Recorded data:
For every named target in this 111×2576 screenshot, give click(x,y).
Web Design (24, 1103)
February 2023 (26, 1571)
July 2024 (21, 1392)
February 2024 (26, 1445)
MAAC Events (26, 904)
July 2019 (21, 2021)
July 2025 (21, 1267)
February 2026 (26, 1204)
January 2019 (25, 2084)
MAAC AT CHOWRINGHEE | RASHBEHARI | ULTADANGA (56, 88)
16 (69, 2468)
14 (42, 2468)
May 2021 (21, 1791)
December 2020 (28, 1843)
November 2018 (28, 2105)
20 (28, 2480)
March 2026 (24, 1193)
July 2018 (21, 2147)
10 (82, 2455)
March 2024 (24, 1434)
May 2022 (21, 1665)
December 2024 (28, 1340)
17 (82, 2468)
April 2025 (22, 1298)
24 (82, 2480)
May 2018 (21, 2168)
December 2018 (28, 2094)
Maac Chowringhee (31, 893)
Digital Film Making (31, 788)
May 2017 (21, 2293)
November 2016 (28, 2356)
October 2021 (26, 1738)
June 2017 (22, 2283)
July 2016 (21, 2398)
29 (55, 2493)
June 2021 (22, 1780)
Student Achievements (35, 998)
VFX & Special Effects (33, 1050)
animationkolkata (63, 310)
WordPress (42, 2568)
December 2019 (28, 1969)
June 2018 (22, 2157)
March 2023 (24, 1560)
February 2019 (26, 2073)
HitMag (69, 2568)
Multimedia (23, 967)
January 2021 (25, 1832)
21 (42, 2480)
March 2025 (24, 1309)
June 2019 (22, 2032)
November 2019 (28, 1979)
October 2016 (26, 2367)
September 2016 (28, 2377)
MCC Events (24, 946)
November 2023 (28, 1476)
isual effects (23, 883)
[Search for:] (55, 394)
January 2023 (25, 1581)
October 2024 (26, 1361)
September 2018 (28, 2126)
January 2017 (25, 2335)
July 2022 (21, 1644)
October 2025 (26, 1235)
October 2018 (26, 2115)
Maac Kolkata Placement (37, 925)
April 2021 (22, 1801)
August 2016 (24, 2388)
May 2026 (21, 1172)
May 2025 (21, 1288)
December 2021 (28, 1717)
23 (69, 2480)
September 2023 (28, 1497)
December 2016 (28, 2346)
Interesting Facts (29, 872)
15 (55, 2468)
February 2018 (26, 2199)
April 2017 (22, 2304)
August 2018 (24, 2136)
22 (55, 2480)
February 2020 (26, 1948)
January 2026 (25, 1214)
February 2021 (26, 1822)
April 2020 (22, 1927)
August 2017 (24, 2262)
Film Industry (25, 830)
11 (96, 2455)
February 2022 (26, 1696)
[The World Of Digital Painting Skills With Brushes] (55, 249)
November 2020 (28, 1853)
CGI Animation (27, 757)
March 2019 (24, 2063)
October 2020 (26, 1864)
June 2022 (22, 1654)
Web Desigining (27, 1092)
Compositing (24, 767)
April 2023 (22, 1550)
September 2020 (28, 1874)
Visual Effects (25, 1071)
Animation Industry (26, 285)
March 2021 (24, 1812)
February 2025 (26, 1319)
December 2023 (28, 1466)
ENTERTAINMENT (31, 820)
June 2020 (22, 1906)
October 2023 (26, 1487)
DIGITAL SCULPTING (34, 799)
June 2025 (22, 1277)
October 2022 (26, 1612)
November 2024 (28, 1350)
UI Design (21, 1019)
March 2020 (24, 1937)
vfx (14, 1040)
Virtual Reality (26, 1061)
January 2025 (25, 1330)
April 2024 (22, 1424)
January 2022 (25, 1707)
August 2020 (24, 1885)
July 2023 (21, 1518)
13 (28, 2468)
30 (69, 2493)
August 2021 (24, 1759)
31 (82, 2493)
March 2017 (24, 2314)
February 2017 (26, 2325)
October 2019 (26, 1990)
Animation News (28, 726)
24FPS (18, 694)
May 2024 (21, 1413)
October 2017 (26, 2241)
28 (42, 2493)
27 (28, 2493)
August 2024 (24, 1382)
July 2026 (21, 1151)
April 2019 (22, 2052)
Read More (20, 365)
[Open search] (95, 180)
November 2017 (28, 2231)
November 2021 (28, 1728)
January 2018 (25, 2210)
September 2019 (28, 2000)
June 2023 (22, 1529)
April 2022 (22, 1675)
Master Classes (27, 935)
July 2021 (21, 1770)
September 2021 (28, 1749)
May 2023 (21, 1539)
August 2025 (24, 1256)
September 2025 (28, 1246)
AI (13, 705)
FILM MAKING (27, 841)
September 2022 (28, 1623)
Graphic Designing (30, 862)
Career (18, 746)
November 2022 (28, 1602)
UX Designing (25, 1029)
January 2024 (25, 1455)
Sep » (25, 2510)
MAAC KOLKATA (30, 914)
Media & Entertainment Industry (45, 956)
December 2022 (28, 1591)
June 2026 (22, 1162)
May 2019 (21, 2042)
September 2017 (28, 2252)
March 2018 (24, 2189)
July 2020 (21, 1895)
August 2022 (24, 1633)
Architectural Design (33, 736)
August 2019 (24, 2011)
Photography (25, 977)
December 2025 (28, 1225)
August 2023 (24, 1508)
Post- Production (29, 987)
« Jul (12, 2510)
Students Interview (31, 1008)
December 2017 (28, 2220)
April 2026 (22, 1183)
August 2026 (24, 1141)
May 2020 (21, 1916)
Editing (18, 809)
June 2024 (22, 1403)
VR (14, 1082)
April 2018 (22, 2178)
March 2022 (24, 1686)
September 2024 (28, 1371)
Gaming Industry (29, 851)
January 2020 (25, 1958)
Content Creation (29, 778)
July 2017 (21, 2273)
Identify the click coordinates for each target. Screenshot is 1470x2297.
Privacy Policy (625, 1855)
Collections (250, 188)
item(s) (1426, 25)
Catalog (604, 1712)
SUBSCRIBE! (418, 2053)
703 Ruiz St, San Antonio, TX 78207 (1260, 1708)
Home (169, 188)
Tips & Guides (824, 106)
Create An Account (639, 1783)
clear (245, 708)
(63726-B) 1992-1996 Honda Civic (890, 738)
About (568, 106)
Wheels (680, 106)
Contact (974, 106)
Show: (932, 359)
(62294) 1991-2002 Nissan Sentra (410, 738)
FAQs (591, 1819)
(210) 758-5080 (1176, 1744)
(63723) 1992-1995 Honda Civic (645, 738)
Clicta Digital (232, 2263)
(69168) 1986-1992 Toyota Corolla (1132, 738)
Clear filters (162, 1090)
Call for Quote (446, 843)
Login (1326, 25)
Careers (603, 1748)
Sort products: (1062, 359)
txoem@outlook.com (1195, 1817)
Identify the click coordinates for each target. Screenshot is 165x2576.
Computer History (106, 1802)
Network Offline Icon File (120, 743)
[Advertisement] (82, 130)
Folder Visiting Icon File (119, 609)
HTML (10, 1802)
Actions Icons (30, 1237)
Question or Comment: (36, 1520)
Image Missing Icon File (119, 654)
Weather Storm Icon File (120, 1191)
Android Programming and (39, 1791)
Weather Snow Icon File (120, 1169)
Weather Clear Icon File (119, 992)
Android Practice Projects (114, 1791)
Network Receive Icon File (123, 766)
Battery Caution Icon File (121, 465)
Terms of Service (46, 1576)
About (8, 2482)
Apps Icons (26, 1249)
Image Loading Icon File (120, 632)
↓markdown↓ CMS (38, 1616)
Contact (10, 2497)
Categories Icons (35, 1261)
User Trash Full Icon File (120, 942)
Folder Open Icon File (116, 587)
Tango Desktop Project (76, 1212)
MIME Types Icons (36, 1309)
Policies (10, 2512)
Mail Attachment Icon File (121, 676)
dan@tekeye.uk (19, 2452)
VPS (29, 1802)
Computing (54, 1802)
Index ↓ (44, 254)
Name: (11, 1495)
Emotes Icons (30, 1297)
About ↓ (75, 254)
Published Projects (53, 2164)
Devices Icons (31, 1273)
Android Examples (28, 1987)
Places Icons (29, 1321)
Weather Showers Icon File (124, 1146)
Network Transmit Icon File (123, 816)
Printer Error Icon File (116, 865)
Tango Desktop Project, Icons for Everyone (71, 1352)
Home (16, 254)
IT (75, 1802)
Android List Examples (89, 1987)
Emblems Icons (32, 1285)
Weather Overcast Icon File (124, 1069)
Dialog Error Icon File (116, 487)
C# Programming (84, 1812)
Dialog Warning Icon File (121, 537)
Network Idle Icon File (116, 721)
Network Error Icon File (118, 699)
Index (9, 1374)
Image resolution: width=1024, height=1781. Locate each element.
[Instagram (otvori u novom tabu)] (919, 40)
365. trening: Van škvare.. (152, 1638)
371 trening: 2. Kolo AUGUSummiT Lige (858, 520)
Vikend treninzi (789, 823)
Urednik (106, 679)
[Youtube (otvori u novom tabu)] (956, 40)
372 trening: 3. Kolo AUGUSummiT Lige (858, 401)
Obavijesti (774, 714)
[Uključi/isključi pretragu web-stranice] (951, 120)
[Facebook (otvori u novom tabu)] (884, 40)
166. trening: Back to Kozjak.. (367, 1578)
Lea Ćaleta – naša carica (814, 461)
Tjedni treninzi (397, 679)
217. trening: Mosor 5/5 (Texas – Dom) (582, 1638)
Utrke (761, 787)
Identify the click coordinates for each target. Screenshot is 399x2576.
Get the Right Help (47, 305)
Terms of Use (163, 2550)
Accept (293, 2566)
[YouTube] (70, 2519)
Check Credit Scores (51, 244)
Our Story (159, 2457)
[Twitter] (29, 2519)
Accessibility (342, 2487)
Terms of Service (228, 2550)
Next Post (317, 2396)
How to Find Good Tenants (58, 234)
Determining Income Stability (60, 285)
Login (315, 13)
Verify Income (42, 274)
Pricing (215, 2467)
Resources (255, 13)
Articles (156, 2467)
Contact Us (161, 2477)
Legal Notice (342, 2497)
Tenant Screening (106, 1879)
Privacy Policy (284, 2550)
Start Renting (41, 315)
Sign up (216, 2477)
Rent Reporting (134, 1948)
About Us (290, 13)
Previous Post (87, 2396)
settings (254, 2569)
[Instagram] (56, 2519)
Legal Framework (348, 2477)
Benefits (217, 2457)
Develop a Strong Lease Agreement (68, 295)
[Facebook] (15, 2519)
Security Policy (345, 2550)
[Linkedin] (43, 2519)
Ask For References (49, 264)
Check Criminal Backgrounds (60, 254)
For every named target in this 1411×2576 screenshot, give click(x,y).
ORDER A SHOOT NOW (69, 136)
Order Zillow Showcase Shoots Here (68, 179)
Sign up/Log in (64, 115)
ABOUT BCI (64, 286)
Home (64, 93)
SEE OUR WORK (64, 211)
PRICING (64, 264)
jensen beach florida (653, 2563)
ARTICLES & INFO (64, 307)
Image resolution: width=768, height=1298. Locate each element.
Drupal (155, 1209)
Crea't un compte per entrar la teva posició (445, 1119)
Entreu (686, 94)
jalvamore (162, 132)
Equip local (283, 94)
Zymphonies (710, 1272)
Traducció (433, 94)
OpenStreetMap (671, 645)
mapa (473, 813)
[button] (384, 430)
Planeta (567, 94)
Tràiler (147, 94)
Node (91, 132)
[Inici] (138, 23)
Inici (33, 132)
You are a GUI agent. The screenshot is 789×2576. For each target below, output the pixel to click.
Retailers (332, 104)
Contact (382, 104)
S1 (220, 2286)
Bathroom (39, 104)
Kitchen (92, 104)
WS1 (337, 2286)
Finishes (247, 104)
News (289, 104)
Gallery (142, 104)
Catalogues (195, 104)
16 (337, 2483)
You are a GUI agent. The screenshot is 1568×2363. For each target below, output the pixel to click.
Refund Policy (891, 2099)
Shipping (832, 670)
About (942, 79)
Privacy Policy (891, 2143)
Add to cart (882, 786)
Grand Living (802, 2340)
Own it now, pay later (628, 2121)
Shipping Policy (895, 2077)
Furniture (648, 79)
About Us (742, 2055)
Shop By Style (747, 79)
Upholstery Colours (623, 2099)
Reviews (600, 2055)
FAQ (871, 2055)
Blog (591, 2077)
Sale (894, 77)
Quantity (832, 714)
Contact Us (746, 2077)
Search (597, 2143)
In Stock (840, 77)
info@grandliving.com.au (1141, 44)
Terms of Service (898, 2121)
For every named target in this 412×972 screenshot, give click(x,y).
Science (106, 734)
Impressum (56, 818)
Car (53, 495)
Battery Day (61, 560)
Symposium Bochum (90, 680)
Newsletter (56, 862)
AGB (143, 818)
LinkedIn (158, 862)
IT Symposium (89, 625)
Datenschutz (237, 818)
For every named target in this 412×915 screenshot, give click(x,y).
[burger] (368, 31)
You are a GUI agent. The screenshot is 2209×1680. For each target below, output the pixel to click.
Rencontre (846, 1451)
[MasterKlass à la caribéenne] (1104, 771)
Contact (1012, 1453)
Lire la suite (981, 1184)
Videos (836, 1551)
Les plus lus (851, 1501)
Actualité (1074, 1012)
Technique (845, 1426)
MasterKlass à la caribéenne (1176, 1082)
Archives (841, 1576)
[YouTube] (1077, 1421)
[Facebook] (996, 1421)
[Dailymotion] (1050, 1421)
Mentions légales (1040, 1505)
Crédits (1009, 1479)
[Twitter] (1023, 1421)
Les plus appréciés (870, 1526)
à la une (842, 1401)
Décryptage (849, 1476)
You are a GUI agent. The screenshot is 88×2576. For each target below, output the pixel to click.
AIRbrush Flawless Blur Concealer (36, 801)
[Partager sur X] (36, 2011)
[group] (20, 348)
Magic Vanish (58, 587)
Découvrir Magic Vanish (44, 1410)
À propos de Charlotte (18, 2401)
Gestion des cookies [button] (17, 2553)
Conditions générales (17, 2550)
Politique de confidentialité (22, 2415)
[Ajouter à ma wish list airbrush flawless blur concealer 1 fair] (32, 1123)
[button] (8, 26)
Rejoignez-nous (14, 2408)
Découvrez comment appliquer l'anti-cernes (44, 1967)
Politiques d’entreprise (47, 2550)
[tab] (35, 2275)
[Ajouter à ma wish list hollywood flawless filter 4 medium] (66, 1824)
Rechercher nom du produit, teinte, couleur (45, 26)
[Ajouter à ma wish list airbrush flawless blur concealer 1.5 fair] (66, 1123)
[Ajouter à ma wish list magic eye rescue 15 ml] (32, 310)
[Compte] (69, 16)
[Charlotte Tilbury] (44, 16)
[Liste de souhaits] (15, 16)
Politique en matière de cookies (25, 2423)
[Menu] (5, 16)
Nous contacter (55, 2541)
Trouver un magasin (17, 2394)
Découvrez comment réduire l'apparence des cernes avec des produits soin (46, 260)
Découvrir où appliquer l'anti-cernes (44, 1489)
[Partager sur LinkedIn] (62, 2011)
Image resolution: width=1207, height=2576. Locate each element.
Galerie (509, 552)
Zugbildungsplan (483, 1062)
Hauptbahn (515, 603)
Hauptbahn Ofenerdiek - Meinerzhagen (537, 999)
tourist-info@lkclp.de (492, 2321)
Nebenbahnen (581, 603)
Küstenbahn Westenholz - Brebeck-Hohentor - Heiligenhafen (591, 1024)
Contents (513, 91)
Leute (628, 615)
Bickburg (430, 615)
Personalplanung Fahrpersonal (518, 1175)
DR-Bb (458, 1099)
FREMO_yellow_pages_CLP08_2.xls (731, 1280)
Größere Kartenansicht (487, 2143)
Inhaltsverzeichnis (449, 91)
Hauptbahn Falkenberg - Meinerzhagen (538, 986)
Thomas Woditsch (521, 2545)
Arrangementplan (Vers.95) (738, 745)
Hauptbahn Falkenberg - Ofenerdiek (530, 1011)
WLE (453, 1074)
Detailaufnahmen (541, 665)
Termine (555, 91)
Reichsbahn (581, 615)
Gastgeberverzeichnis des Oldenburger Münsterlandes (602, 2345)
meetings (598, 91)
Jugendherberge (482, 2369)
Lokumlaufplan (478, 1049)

- [Exercise requirements]: Retype the portion of the data above that starts on the line with "MCC Events (24, 946)" and finishes on the line with "June 2023 (22, 1529)", including both of those lines.

- [Final answer]:
MCC Events (24, 946)
November 2023 (28, 1476)
isual effects (23, 883)
[Search for:] (55, 394)
January 2023 (25, 1581)
October 2024 (26, 1361)
September 2018 (28, 2126)
January 2017 (25, 2335)
July 2022 (21, 1644)
October 2025 (26, 1235)
October 2018 (26, 2115)
Maac Kolkata Placement (37, 925)
April 2021 (22, 1801)
August 2016 (24, 2388)
May 2026 (21, 1172)
May 2025 (21, 1288)
December 2021 (28, 1717)
23 (69, 2480)
September 2023 (28, 1497)
December 2016 (28, 2346)
Interesting Facts (29, 872)
15 (55, 2468)
February 2018 (26, 2199)
April 2017 (22, 2304)
August 2018 (24, 2136)
22 (55, 2480)
February 2020 (26, 1948)
January 2026 (25, 1214)
February 2021 (26, 1822)
April 2020 (22, 1927)
August 2017 (24, 2262)
Film Industry (25, 830)
11 (96, 2455)
February 2022 (26, 1696)
[The World Of Digital Painting Skills With Brushes] (55, 249)
November 2020 (28, 1853)
CGI Animation (27, 757)
March 2019 (24, 2063)
October 2020 (26, 1864)
June 2022 (22, 1654)
Web Desigining (27, 1092)
Compositing (24, 767)
April 2023 (22, 1550)
September 2020 (28, 1874)
Visual Effects (25, 1071)
Animation Industry (26, 285)
March 2021 (24, 1812)
February 2025 (26, 1319)
December 2023 (28, 1466)
ENTERTAINMENT (31, 820)
June 2020 (22, 1906)
October 2023 (26, 1487)
DIGITAL SCULPTING (34, 799)
June 2025 (22, 1277)
October 2022 (26, 1612)
November 2024 (28, 1350)
UI Design (21, 1019)
March 2020 (24, 1937)
vfx (14, 1040)
Virtual Reality (26, 1061)
January 2025 (25, 1330)
April 2024 (22, 1424)
January 2022 (25, 1707)
August 2020 (24, 1885)
July 2023 (21, 1518)
13 (28, 2468)
30 (69, 2493)
August 2021 (24, 1759)
31 (82, 2493)
March 2017 (24, 2314)
February 2017 (26, 2325)
October 2019 (26, 1990)
Animation News (28, 726)
24FPS (18, 694)
May 2024 (21, 1413)
October 2017 (26, 2241)
28 (42, 2493)
27 (28, 2493)
August 2024 (24, 1382)
July 2026 (21, 1151)
April 2019 (22, 2052)
Read More (20, 365)
[Open search] (95, 180)
November 2017 (28, 2231)
November 2021 (28, 1728)
January 2018 (25, 2210)
September 2019 (28, 2000)
June 2023 (22, 1529)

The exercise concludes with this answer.